MORALES & MORALES
[2015] FamCA 781
•26 August 2015
FAMILY COURT OF AUSTRALIA
| MORALES & MORALES | [2015] FamCA 781 |
| FAMILY LAW – PRACTICE AND PROCEDURE – Legal representation – whether conflict of interest – 4th year law student daughter of husband’s counsel undertaking work experience at the wife’s solicitors’ firm – apprehended bias – husband’s counsel restrained from appearing for the husband at the trial. |
D & J Constructions Proprietary Limited & Head and Others (1987) 9 NSWLR 118
Forrester & Alstone (2015) FCCA 1152
In the Marriage of Thevenaz (1986) FLC 91-748
In the Marriage of McMillan (2000) FLC 93-048
Kallinicos & Hunt (2005) 64 NSWLR 561
Vincenzo & Vincenzo 2014 FamCA 46
Vulkar & Anor & Dunwell & Anor (2013) FLC 93-558
Westpac Banking Corporation & Newey (2013) NSWSC 533
| APPLICANT: | Ms Morales |
| RESPONDENT: | Mr Morales |
| INDEPENDENT CHILDREN’S LAWYER: | Ms Dowler |
| FILE NUMBER: | MLC | 10069 | of | 2014 |
| DATE DELIVERED: | 26 August 2015 |
| PLACE DELIVERED: | Melbourne |
| PLACE HEARD: | Melbourne |
| JUDGMENT OF: | Thornton J |
| HEARING DATE: | 26 August 2015 |
REPRESENTATION
| COUNSEL FOR THE APPLICANT: | Mr D. Mort |
| SOLICITOR FOR THE APPLICANT: | Nicholes Family Lawyers |
| COUNSEL FOR THE RESPONDENT: | Ms Stoikovska |
| SOLICITOR FOR THE RESPONDENT: | Cahill & Rowe Family Law |
Orders
The husband, by himself, his servants and/or his agents be and is hereby restrained by injunction from instructing or briefing, or in any manner engaging or taking advice from Mr Darren Mort of counsel in relation to these proceedings.

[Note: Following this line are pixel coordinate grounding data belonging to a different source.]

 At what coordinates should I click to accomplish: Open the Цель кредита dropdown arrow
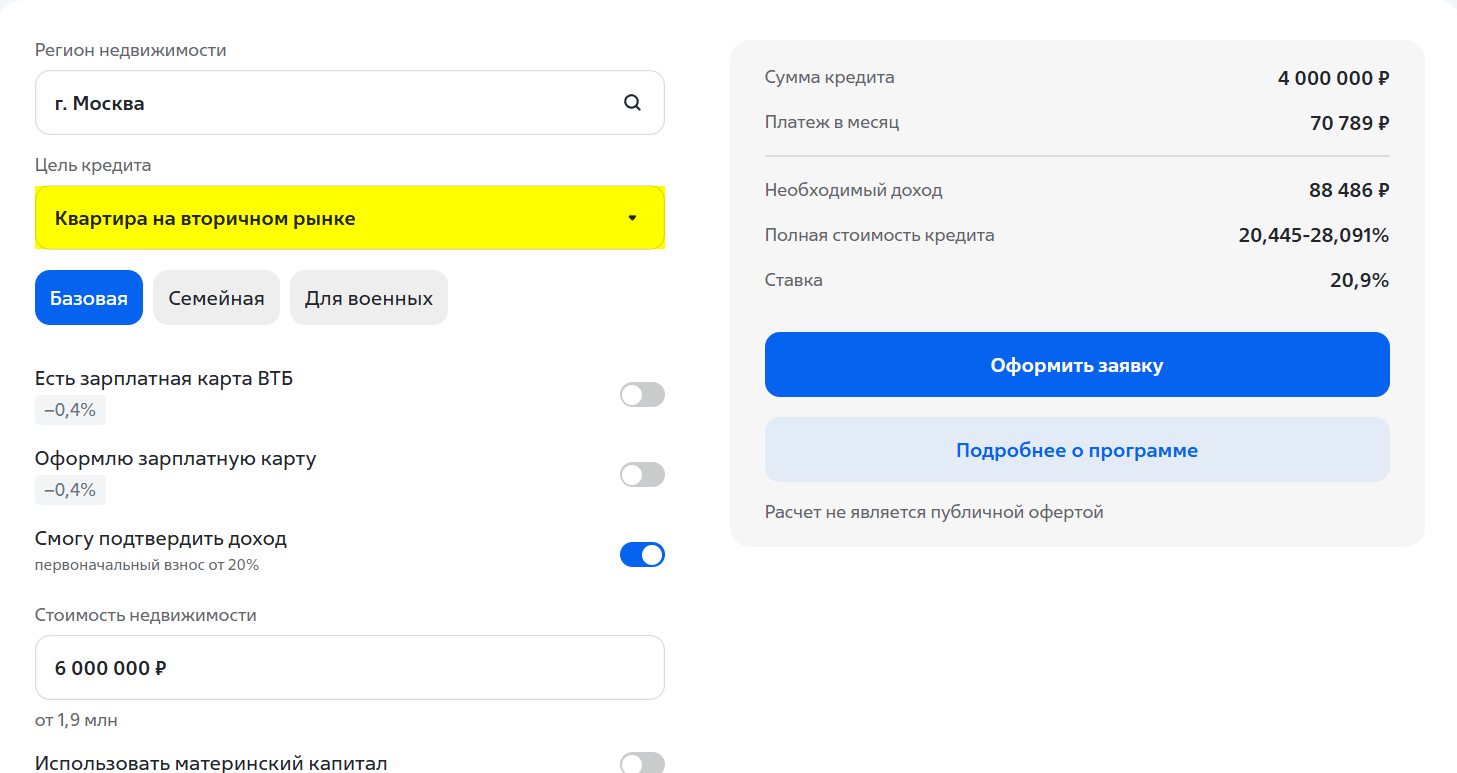point(632,218)
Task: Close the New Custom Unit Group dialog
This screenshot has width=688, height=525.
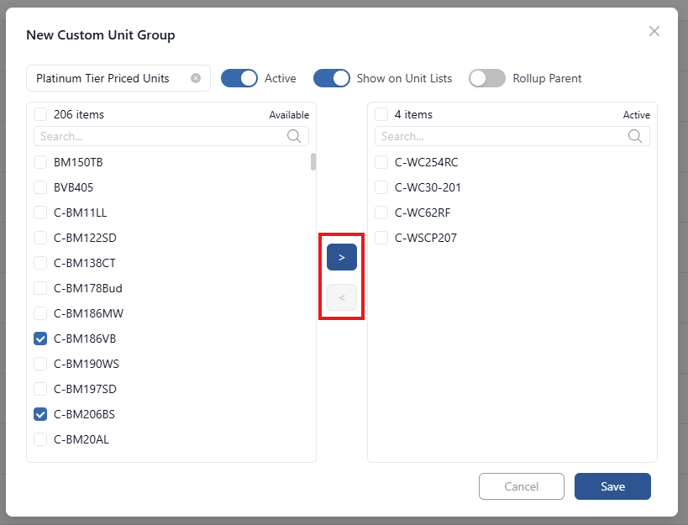Action: (654, 31)
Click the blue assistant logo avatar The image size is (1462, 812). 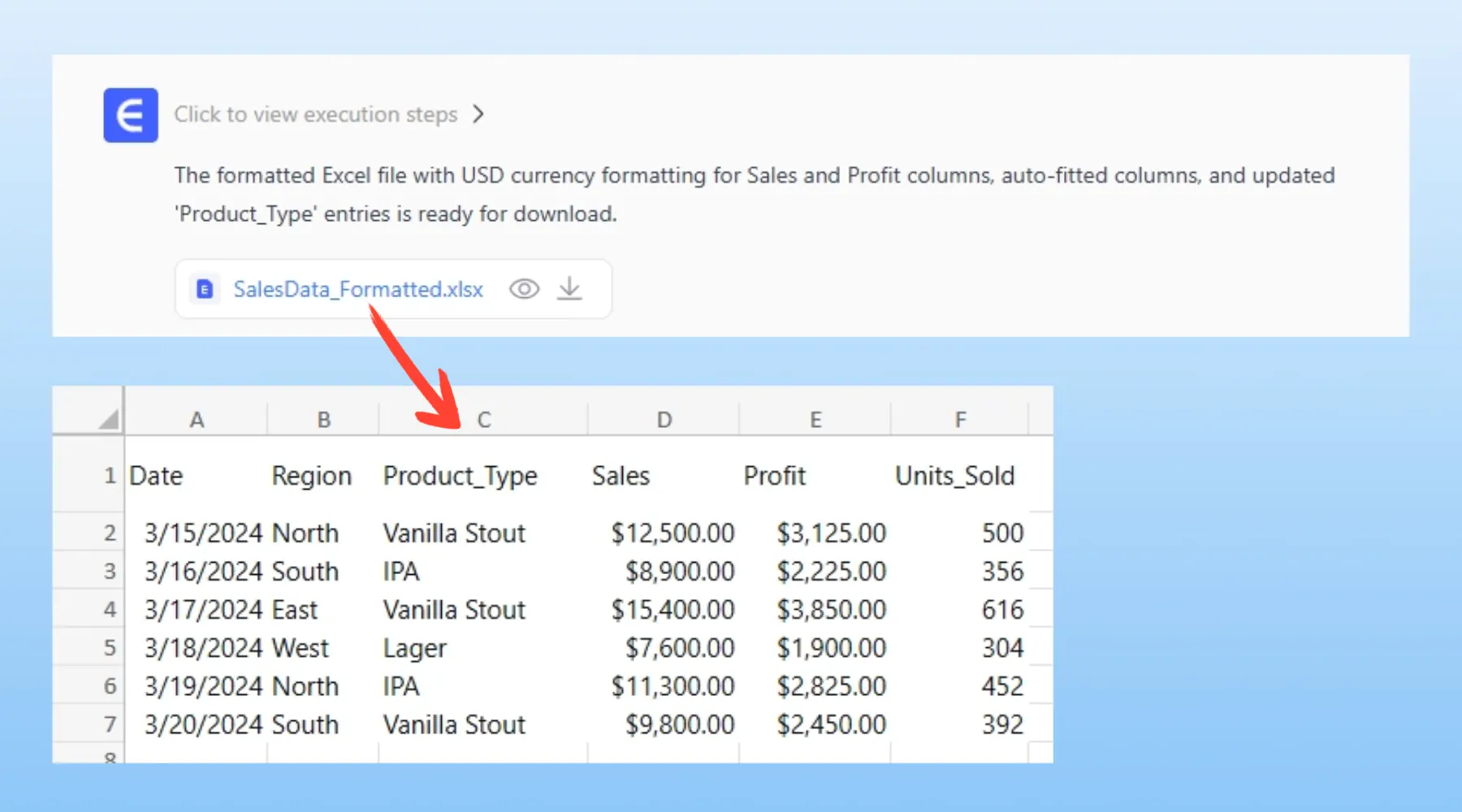[130, 115]
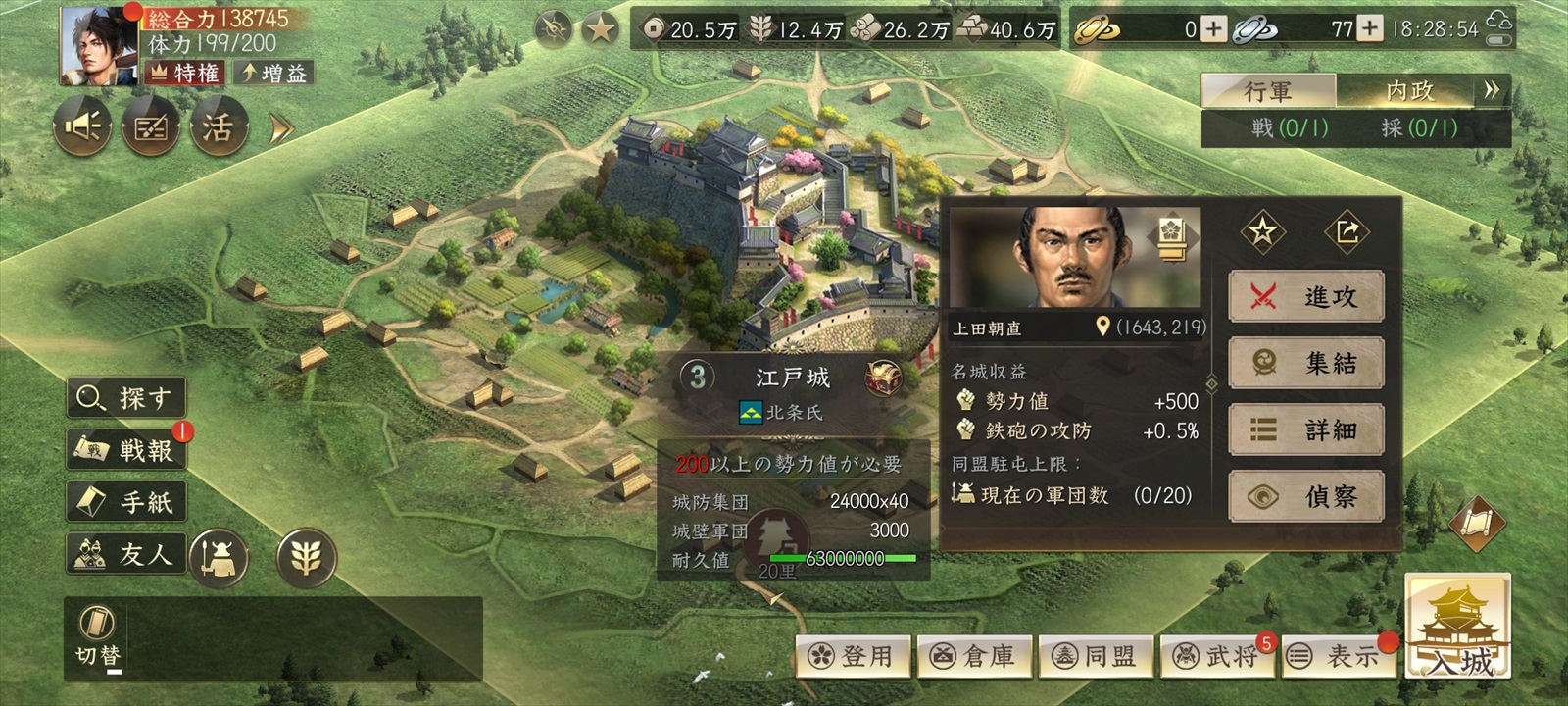Expand the 行軍/内政 panel double chevron
Image resolution: width=1568 pixels, height=706 pixels.
1492,91
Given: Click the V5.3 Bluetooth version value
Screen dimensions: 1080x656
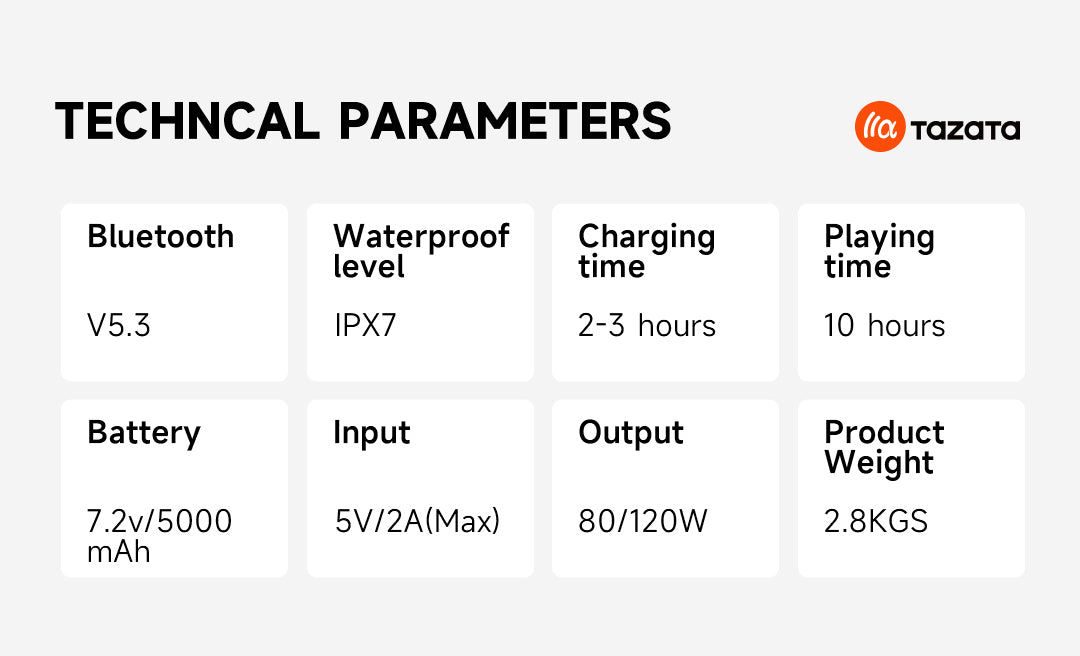Looking at the screenshot, I should 119,326.
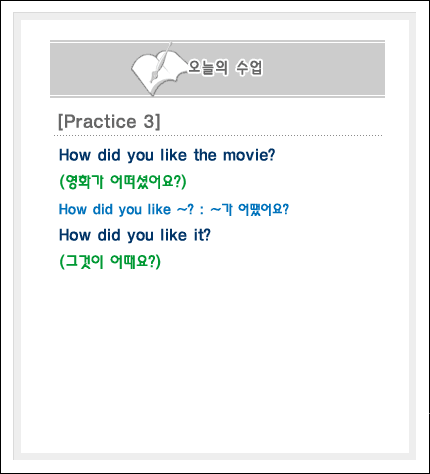Select Korean text 영화가 어떠셨어요?
This screenshot has height=474, width=430.
pyautogui.click(x=123, y=182)
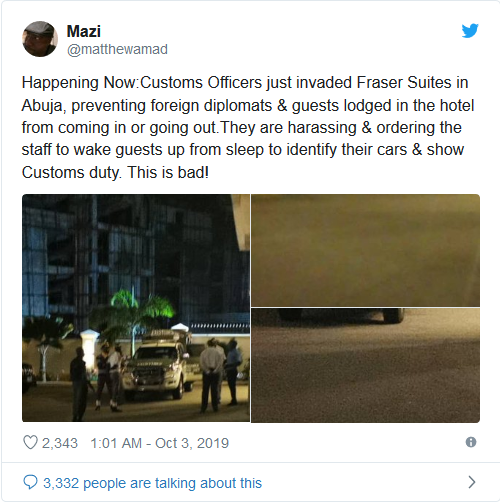Open the 1:01 AM - Oct 3, 2019 timestamp
The image size is (500, 502).
click(160, 443)
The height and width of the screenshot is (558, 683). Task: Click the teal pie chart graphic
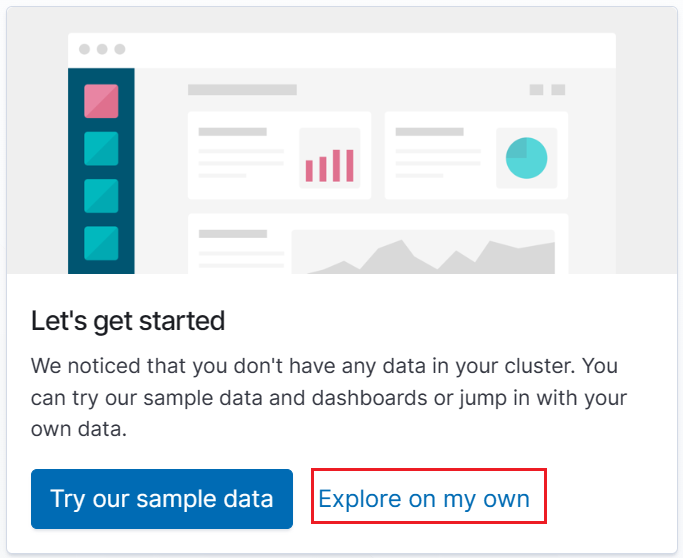526,158
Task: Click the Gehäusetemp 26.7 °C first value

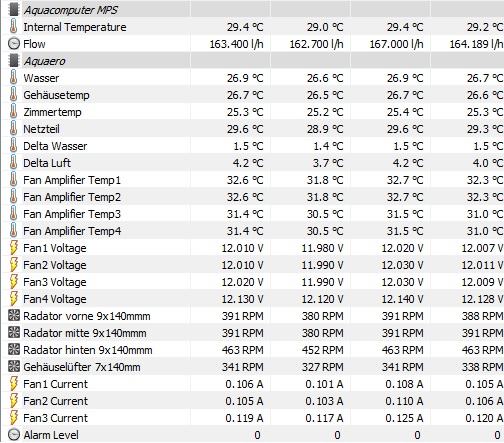Action: coord(245,95)
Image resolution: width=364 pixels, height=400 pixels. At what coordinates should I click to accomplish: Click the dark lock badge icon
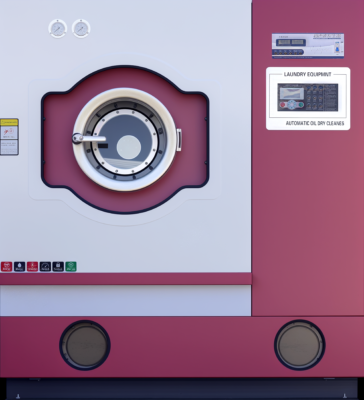(x=58, y=267)
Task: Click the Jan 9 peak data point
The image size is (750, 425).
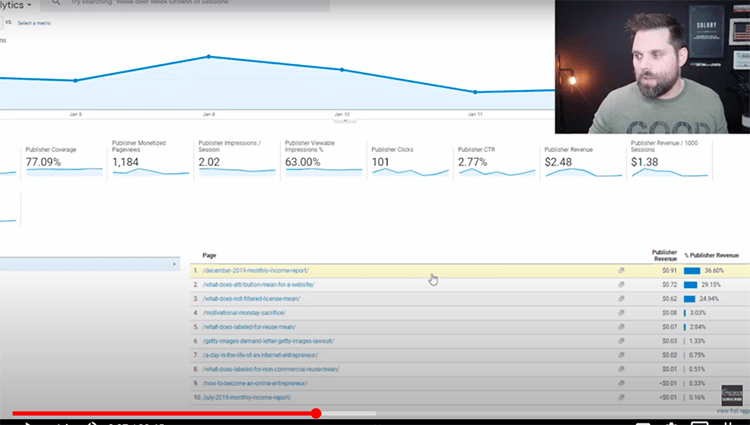Action: (x=208, y=56)
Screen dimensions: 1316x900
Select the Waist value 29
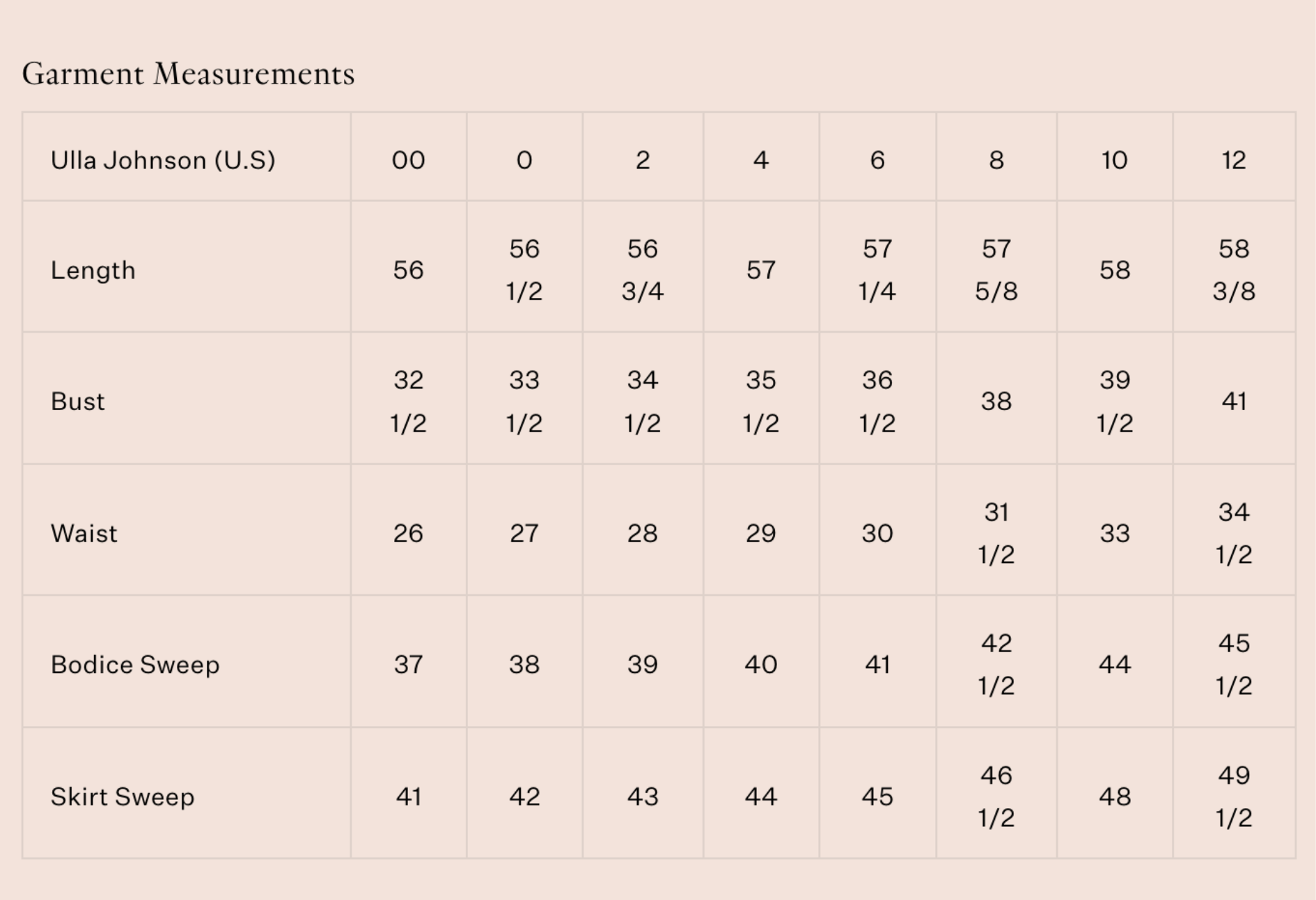click(760, 533)
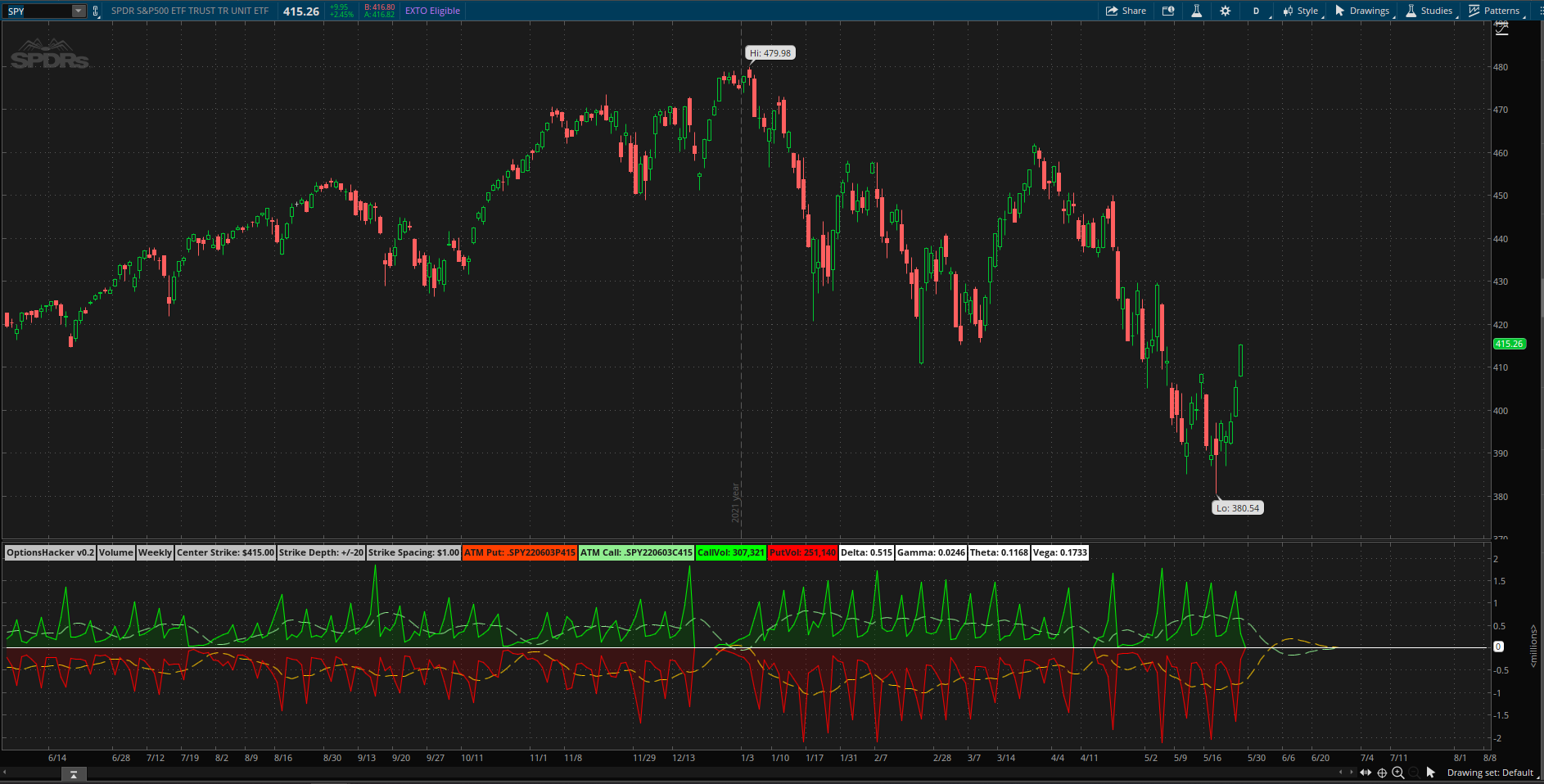Select the pointer cursor tool at bottom
The image size is (1544, 784).
pos(1431,773)
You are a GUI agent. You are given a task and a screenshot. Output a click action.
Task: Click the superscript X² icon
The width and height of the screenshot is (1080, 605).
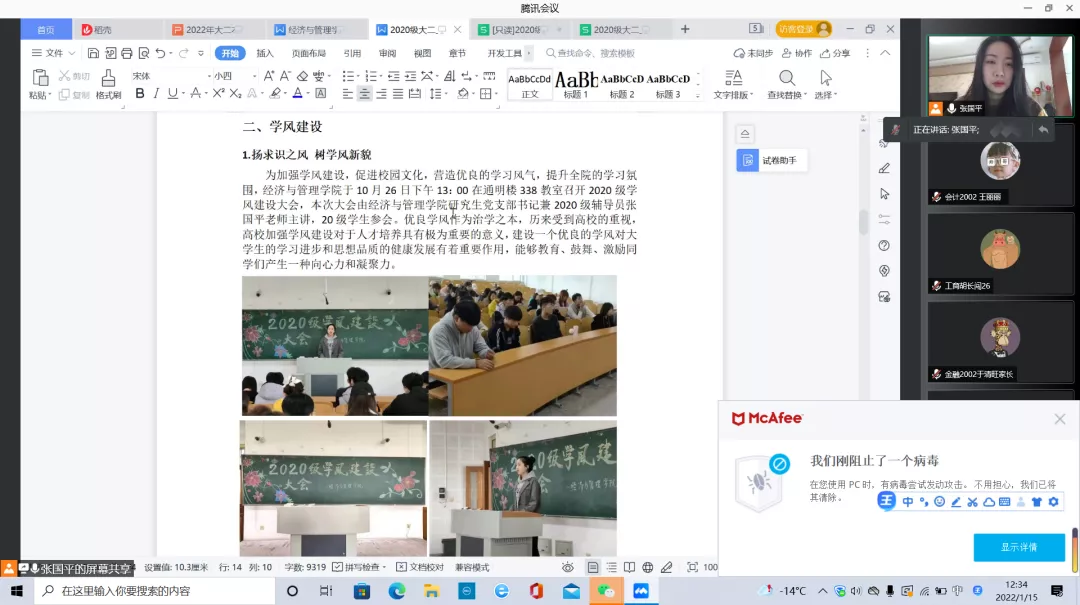click(217, 94)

Costs of this day be reserved to trial.
IT IS NOTED that publication of this judgment by this Court under the pseudonym Morales & Morales has been approved by the Chief Justice pursuant to s 121(9)(g) of the Family Law Act 1975 (Cth).
| FAMILY COURT OF AUSTRALIA AT MELBOURNE |
FILE NUMBER: MLC 10069 of 2014
| Ms Morales |
Applicant
And
| Mr Morales |
Respondent
And
| Independent Children’s Lawyer |
EX TEMPORE REASONS FOR JUDGMENT
An urgent Application in a Case is brought by the wife who is the respondent in a substantive parenting and property proceeding fixed for trial on 1 September 2015. The application is for the husband to be restrained from engaging counsel for the husband, Mr Darren Mort, as counsel to appear in the trial. The application is opposed by the husband who seeks to continue to engage Mr Mort for the trial. Mr Mort is in an invidious position because he has an obligation to appear and would need to have “just” reason to now withdraw from acting once he has been briefed. Mr Mort was briefed on 14 August 2015.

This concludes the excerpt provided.